As a psychiatrist who is a member of the eating disorder professional community and who speaks up regularly about the importance of including people with eating disorders who have co-morbid food addiction in our research, treatment and advocacy efforts, I no longer take it personally when other professionals judge me, pathologize me, silence me, criticize me or exclude me because their read of the research literature, their clinical practice and/or their lived experience with food recovery is different than mine. I will always continue to advocate for individualized, non-paternalistic, racially inclusive care, and size inclusive eating disorder care. Expansive thinkers are often misunderstood.

As a clinician, I believe that everybody has their own unique fingerprint in eating disorder recovery.

What patients often don’t hear from clinicians is the very real truth that our solutions and treatments are imperfect, that there’s infinitely more that we don’t know about eating disorders and all that comes with them, than what we do know. As clinicians we frequently fall into the belief that we as experts know our patients’ truths…without listening to them as human beings, as more than just “that must be your eating disorder talking.” 

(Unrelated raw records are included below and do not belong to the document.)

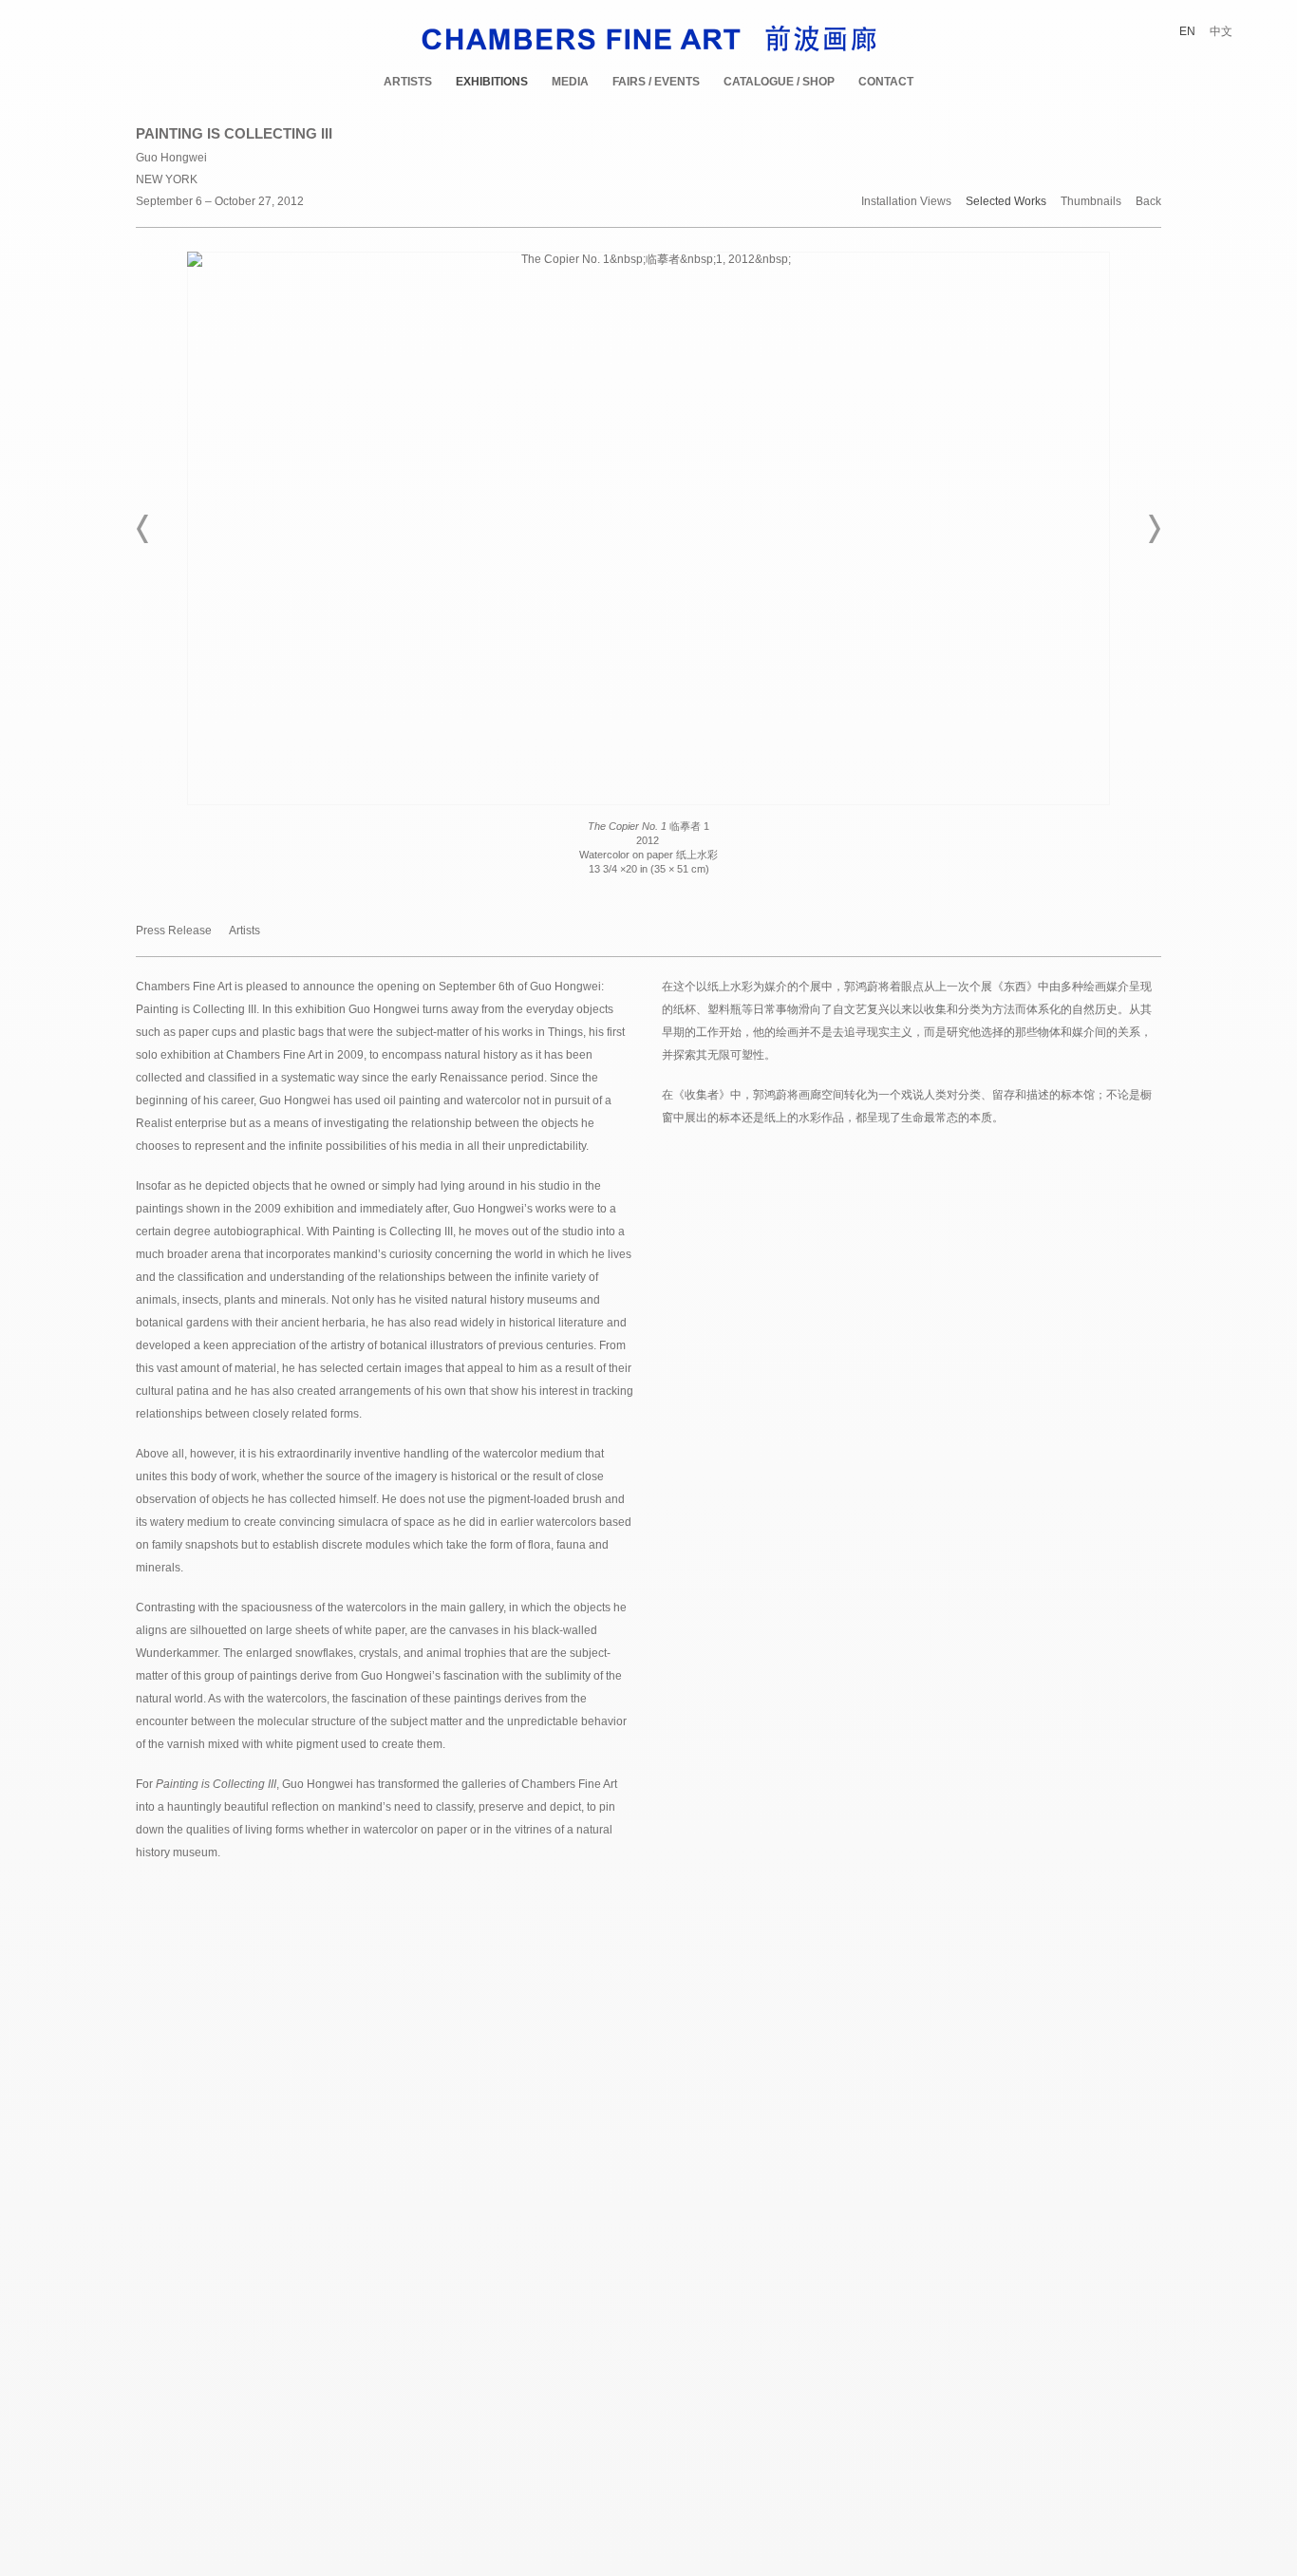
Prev (143, 529)
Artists (408, 81)
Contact (885, 81)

We come to our work often from a dogmatic lens, a lens based on research and experience with largely white, largely female and largely restrictive eating types of eating disorders that simply does not work so well for folks with predominantly out of control eating with x, y, and z medical and psychiatric co-morbidity. All foods fit is a great nutritional philosophy for many folks, but certainly not all of them all of the time. But by the grace of God, I was led to a treatment team that valued my voice in the process, valued my lived experience in my body with the type of eating disorder, nutritional needs, trauma recovery and addiction recovery needs I had. They saw with me what did not work, and supported me in trying something different until we discovered together what worked for me.

We have much work to do as a field to incorporate diverse voices, to include research that substantiates the lived experience of those folks with eating disorder plus food addiction, to include professional practices that can take both/and instead of either/or approaches to treatment.

When I think about the field today and what so many patients experience, I wish for anyone seeking help to know that treatment doesn’t work without safety. Trauma-informed and humanistic approaches to recovery not only are evidence-based but also have resonated with both my personal recovery journey and my work as a clinician. The principles of trauma-informed care include attunement to the needs surrounding a person’s cultural, gender, and body identity; collaboration; lack of coercion; refraining from implicitly or explicitly shaming a patient (ex., “you’re being resistant, you failed treatment” versus “our current approach is failing you”); empowerment, voice and choice.

Don’t stop until you find your people…they come in all sorts of unexpected places.

23 years into continuous recovery, I have my people. One of the biggest gifts of spiritual recovery is knowing who I am, and freely, unapologetically showing up as me wherever I may be.

I hope to love as many people as I can in this lifetime, and I hope to leave this world and our field someday knowing it’s a better place because I not only stayed alive but lived to give a lot of my life in the service of helping others—imperfectly, humbly and with a great deal of joy.